Only 1 per cent of the population see education as the country’s most important issue
Only 1 per cent of the public considers education to be the most important issue facing Britain today, according to a new poll.
Nearly half of respondents (49 per cent) surveyed in January said the NHS was one of the important issues facing Britain, while 17 per cent saw it as the most important issue, according to the Economist/Ipsos MORI findings.
But only 15 per cited education/schools as one of the important issues – a 3 per cent drop since December – and just 1 per cent viewed it as the most important issue. This was despite a succession of warnings about the state of school finances and the potential impact on pupils’ education.
Apart from the NHS, “the common market/Brexit/the EU/Europe” was the second most popular choice for the most important issue.
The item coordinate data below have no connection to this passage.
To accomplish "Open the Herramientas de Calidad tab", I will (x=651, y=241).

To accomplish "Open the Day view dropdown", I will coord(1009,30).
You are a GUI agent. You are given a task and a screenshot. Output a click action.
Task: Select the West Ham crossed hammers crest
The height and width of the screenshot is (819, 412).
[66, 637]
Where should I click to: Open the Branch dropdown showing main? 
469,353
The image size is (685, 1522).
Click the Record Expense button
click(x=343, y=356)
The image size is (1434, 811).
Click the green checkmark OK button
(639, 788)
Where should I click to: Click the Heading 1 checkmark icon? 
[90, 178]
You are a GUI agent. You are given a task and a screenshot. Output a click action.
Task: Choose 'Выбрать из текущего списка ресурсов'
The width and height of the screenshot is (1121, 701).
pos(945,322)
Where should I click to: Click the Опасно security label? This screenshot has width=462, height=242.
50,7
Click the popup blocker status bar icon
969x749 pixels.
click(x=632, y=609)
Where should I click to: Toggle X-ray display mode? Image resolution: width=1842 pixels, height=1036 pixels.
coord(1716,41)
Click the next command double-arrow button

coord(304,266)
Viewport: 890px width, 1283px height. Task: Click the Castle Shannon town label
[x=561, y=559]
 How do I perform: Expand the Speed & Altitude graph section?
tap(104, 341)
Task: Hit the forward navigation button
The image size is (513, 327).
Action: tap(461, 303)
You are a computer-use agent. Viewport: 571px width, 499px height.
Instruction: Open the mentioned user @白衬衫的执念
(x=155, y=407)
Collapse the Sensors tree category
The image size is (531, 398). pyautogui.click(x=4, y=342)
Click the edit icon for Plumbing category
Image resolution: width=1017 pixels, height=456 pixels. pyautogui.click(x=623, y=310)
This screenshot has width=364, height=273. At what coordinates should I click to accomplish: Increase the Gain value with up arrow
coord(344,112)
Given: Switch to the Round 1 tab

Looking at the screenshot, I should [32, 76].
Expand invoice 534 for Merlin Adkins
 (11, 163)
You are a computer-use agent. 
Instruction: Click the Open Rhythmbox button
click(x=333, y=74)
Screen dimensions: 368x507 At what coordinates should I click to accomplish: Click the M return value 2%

This was followed by “immigration/immigrants” then “the economy”, “housing” and “unemployment”. These were all more likely than education to be named as an important issue.
Out of the 10 topics most likely to be mentioned by respondents as being important, “education/schools” was the least likely to be seen as the “most important” issue overall. For the poll, the 970 respondents were chosen as a representative sample of the general population.
Jonathan Simons, director of policy and advocacy at the Varkey Foundation, said: “People can only worry about so many things at once. As certain things become more important, by default other things become less important.”